-- TEXTAUSZUG --
In den Umfragen gibt es für den Bundeswirtschaftsminister den Weg nach unten. Die Erhebungen zeigen: Wer hochsteigt, fällt im Zweifel tiefer. Was nicht heißt, das man gleich ganz unten ankommen muss.

Ein Kommentar von Jan Rübel

Wirtschaftsminister Robert Habeck (Grüne) beim Besuch beim Besuch des Spremberger Kraftwerks
Wirtschaftsminister Robert Habeck (Grüne) beim Besuch beim Besuch des Spremberger Kraftwerks "Schwarze Pumpe" im Februar (Bild: REUTERS/Matthias Rietschel)

Für Robert Habeck gibt es viele Zuschreibungen. Kanzler der Herzen, heißt er bei nicht Wenigen. „Fall eines Sympathieträger“ – so titelte bereits im vergangenen Herbst „Ntv“. Der Grünen-Politiker fällt eben aus dem Rahmen; entsprechend die polarisierenden Beschreibungen.

-- AUFGABE A --
Stimmen diese Aussagen mit dem Textauszug überein? (i) Der Kommentar stammt von Jan Rübel. (ii) „Ntv“ titelte im vergangenen Frühjahr „Fall eines Sympathieträger“. (iii) Robert Habeck ist Politiker der SPD. Antworte jeweils mit Ja oder Nein und zitiere die entscheidenden Worte wörtlich.
-- AUFGABE B --
Wie wird Robert Habeck laut dem Textauszug bei nicht Wenigen genannt?
-- AUFGABE C --
Schreib die Fortsetzung des Textauszugs über Robert Habeck und setz nach seinem letzten Satz ein.

-- DATENEINTRÄGE --
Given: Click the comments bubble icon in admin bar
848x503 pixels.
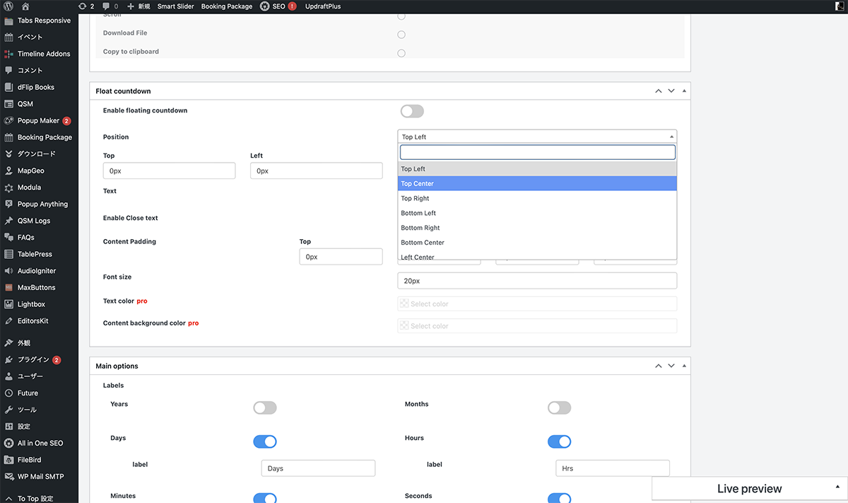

...

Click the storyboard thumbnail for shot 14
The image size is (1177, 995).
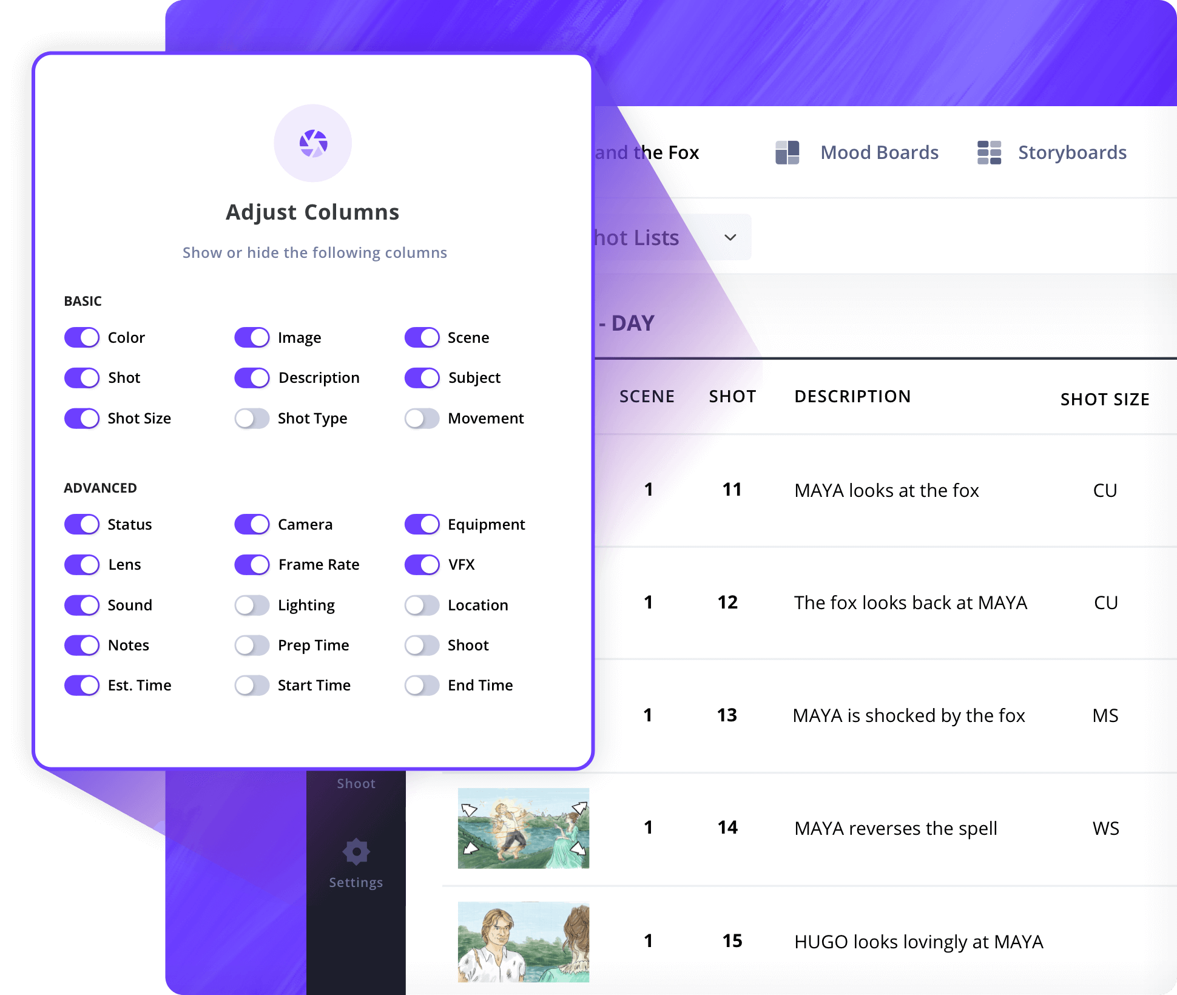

-- ANTWORT A --
(i) Ja: „Ein Kommentar von Jan Rübel“
(ii) Nein: „so titelte bereits im vergangenen Herbst „Ntv““
(iii) Nein: „Der Grünen-Politiker fällt eben aus dem Rahmen“

-- ANTWORT B --
Kanzler der Herzen.

-- ANTWORT C --
Jedenfalls fällt Habeck auch in den Umfragen zur Beliebtheit von Politikern zurück. Lange Zeit führte er etwa das Politbarometer an. Doch seit Monaten auf dem dritten Platz, hat er in der vergangenen Woche noch einmal stark an Werten verloren. Das parteiübergreifende Ansehen, das ihn weit nach oben getragen hat, bröckelt. Vor allem Anhänger anderer Parteien sehen ihn kritischer als in der Vergangenheit. Woran liegt das?

Tatsächlich scheint Habeck bei den Deutschen einen Nerv zu berühren. Gleich mit Beginn seiner Amtszeit als Minister landete er im Politbarometer auf dem dritten Rang – nur die Altkanzlerin Angela Merkel und ihren Nachfolger Olaf Scholz vor sich. Dann begann der Krieg in der Ukraine. Krisenmanagement war gefragt. Und Habeck wuchs in eine anerkannte Rolle hinein.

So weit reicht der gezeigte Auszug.